◆ To do:
Every record below, from first to last: print it exactly as shown.

◆ Provided records:
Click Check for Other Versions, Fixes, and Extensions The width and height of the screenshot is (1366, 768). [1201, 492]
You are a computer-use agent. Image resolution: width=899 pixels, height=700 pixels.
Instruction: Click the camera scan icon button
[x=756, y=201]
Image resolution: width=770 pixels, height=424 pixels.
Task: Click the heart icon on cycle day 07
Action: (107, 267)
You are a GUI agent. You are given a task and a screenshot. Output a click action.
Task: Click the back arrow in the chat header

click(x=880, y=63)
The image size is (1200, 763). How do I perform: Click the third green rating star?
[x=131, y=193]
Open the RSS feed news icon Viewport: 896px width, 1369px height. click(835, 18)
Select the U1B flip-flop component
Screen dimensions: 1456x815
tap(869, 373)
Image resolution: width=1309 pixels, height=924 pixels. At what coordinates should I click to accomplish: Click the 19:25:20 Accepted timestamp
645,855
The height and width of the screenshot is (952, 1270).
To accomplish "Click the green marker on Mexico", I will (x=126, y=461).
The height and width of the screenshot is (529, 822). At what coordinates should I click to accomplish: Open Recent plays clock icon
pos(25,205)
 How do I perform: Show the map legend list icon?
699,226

◆ Task result:
Click Check for Other Versions, Fixes, and Extensions The width and height of the screenshot is (1366, 768). [1201, 492]
You are a computer-use agent. Image resolution: width=899 pixels, height=700 pixels.
Instruction: Click the camera scan icon button
[x=756, y=201]
Image resolution: width=770 pixels, height=424 pixels.
Task: Click the heart icon on cycle day 07
Action: (107, 267)
You are a GUI agent. You are given a task and a screenshot. Output a click action.
Task: Click the back arrow in the chat header

click(x=880, y=63)
The image size is (1200, 763). How do I perform: Click the third green rating star?
[x=131, y=193]
Open the RSS feed news icon Viewport: 896px width, 1369px height. click(835, 18)
Select the U1B flip-flop component
Screen dimensions: 1456x815
tap(869, 373)
Image resolution: width=1309 pixels, height=924 pixels. At what coordinates should I click to accomplish: Click the 19:25:20 Accepted timestamp
645,855
The height and width of the screenshot is (952, 1270).
To accomplish "Click the green marker on Mexico", I will (x=126, y=461).
The height and width of the screenshot is (529, 822). At what coordinates should I click to accomplish: Open Recent plays clock icon
pos(25,205)
 How do I perform: Show the map legend list icon?
699,226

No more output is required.